The vanguard of this poppy, carefree America were of course the boy bands and Britney Spears. Like their Alterna-Whine colleagues, they were concoctions specifically created and marketed to ‘tween and early teen girls, but I have a startling admission to make: I kind of liked them. I don’t know why. I shouldn’t like them, and that ironic smart-ass in me recoils from the likes of the Backstreet Boys, but I grudgingly admit to singing along with Quit Playing Games With My Heart on more than one occasion. I can’t help it. The songs are catchy and they have a nice melody. Jesus, when “MmmmBop” comes on the radio, I can’t change the station. Hell, I don’t care. Like they said in The Crow, “It can’t rain all the time.” Sometimes, you gotta let go of all the heavy shit and just feel happy and carefree, if only for a little while. If not, you just become a boring and depressing person whom no one can stand to be around.

I came back to America just as the cosmic odometer hit 00, and I swear it was like I’d never left. It seemed like everyone was still moaning about something and the future was still going to suck. Of course, I got back just as the tech bubble burst, so that probably had a lot to do with it. American culture is on a cycle just like the economy. For a few years everything seems gloomy, then all of a sudden, everyone seems to be having a good time. A few years later, everything sucks again. I think I managed to leave America just as it hit the peak of the cycle and returned just as it rolled back into the valley. The only problem is that we’ve yet to climb out of that valley. The terrorist attacks certainly didn’t help in that regard, but I’m thinking that I have to leave the country again so the rest of you can get back to having a good time.

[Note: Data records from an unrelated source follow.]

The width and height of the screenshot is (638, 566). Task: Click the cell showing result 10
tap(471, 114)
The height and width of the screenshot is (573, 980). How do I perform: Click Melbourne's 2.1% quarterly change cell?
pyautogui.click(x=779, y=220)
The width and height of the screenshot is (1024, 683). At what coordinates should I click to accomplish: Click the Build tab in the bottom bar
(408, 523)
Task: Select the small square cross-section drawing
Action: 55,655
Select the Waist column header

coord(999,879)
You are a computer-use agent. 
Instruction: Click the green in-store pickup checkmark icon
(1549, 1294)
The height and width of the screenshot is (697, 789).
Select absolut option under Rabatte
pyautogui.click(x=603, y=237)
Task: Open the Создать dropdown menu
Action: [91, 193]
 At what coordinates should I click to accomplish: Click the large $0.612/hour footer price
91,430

I swear I’m that proverbial dude who’s absence is essential to having a good time. For example: “Dude, you missed it! Right after you left, things got crazy!” Likewise: “Dude, you should’ve been here a little while ago! It was awesome!”

Except in this case, it’s an entire country and not just a party. If I stay here for the entire decade, I don’t think we’ll be seeing “I Love the 00’s” on VH-1 in 2014.